There are many known detailed mechanisms that could result in a measurable loss of accuracy, precision and spatial variability that roughly divides along the data generation pipeline. During sampling, variations in the sampling process and the representativity of the sampling volume can result in increases in data uncertainty (Govett, 1983). For these reasons, sampling processes are often standardized, and a protocol is used to guide activities (e.g., Knight et al., 2021; Bourdeau & Dyer, 2023). There are, however, unmeasurable, and essentially unknowable variabilities in the execution of any standardized operating procedure, and geochemical sampling is no exception. Similarly, in the laboratory, instrument drift, operator consistency, procedural rigor and other aspects impart additional uncertainty (e.g., Piercey, 2014). These types of variability are extrinsic to natural processes being studied and occur anywhere along the data generation process. The intrinsic sources of variability due to natural processes can include (Crock & Lamothe, 2011; Balaram & Subramanyam, 2022): the existence of refractory minerals, which especially impact incomplete digestion-based methods (e.g., aqua regia digestion), such as zircon, chromite, rutile and barite; spatial heterogeneity; and matrix effects. The effect of spatial heterogeneity at the scale of sampling, processing, and analysis introduces the nugget effect, which is observable as a degradation of spatial correlation at short ranges. This lowers measures of spatial variability. The strength of the nugget is geostatistically the most significant important spatial metric for assessing spatial variability (Isaaks & Srivastava, 1989; Rossi & Deutsch, 2013).

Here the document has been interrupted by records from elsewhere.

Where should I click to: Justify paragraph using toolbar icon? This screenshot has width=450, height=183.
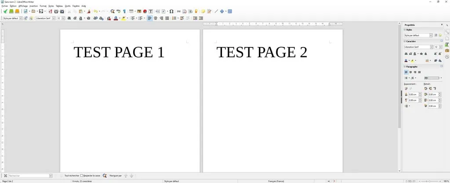pos(167,18)
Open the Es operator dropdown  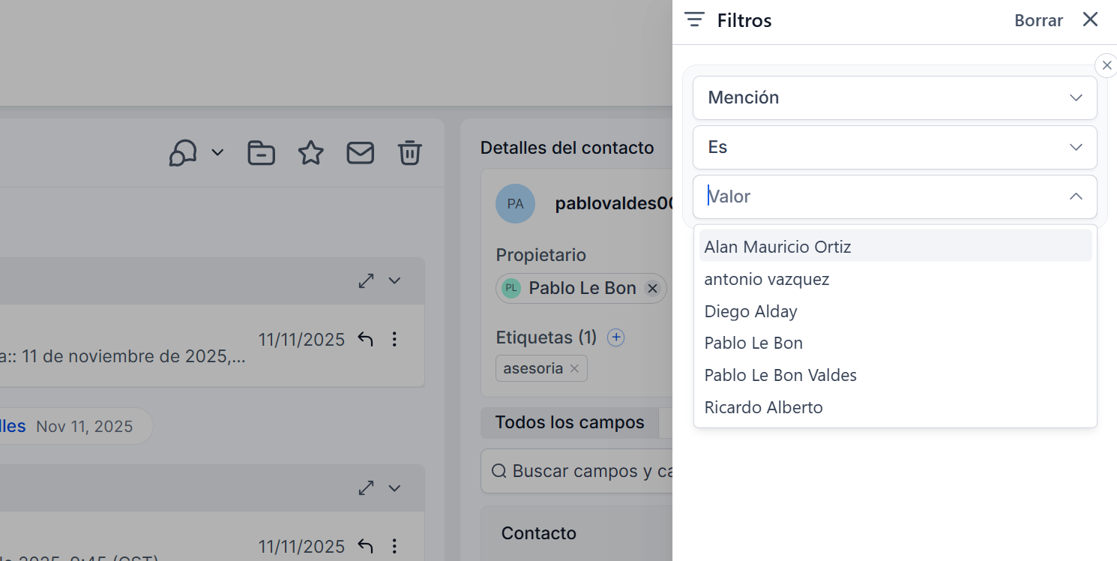pyautogui.click(x=894, y=147)
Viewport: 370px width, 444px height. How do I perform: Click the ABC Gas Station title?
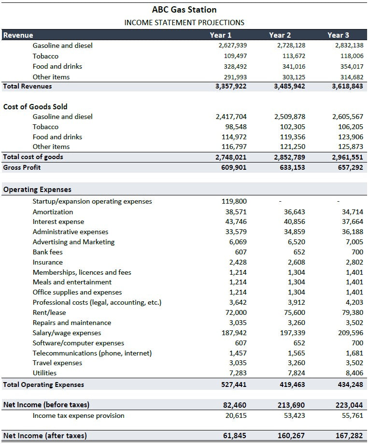184,10
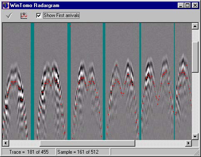Click horizontal scrollbar track right of thumb
201x157 pixels.
(160, 143)
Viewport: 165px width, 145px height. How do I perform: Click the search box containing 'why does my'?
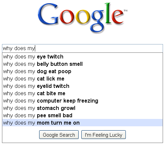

Review of Denoising of Geochemical Data

Methods to denoise geochemical data, which is equivalent to the selective removal of class (2) variability, are relatively uncommon and appears to be an emerging domain of research. It is important to recognize that this problem is an ill-posed inverse problem, which means that there are no unique solutions (Fan et al., 2019). The most well-developed sub-domain appears to be the denoising of gridded geochemical data, because this sub-domain benefits directly from extensive development of the broader domain of geostatistics and image denoising (Fan et al., 2019). An application-specific method based on geostatistics and spatial filtering methods to denoise geochemical data employed Gaussian transforms and simulations for the purpose of improving the performance of classification tasks downstream (Guartán & Emery, 2021). This method is application specific because its output is optimized for tree-based classification algorithms. Geostatistical simulations are pioneered on geospatial data, but spatial filtering is a classic image denoising method (Fan et al., 2019). It was recognized that denoising geochemical data improved short-range correlation, which improved downstream modeling outcomes (Guartán & Emery, 2021). In particular, they observed that the nugget effect was reduced, which they interpreted to be a reduction in unknown noise that is influenced by sampling density and grid design, as well as by the dynamical complexity of the environment, analytical errors or other site-specific variation (Carrasco, 2010; Hofmann et al., 2010). However, it is worthwhile to highlight that both nugget and random effect models contribute to the strength of the nugget effect. In particular, a physical process affected by pure nugget effect cannot yield consensus under repeated sampling that differs by space, as the underlying function is spatially discontinuous. Consequently, it is possible to decrease the nugget effect, but only up to the limit of the total suppression of random noise in spatial data. Geostatistical simulation-based methods suffer from a key unique issue, that back transformation is generally impossible using filtered simulations (Guartán & Emery, 2021), which prevents general uses of denoised data.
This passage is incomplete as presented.